Except he did worry, because he loved Kellie and Max and Jessica just so damned much.
His parents had been killed in a car smash in fog on the M1, when he was twenty, and his only sibling, his brother Zack, five years younger than him, who had never really got over it, was a dope-head dropout living in Bondi Beach in Sydney, doing odd jobs and a bit of surfing. Apart from Zack and a maternal uncle who lived in Melbourne who he had not seen since he was ten – and who hadn’t bothered to come to his parents’ funeral – Kellie, Max and Jessica were all the family he had, and that made them even more precious still.

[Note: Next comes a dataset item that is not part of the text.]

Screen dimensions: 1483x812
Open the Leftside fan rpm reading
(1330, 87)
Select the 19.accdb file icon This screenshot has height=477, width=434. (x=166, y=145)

Just as the motorway ended and became Cromwell Road, his phone rang. No number showed in the caller display.
Tom pressed the button to answer it. ‘Hello?’
A male voice with a strong eastern European accent asked, ‘Is that Tom Bryce speaking?’
Guardedly he said, ‘It is, yes.’
Then the man hung up.
18
The remains of the dead woman lay on a steel trolley in the sterile post-mortem room, bagged in translucent plastic like frozen produce from a supermarket.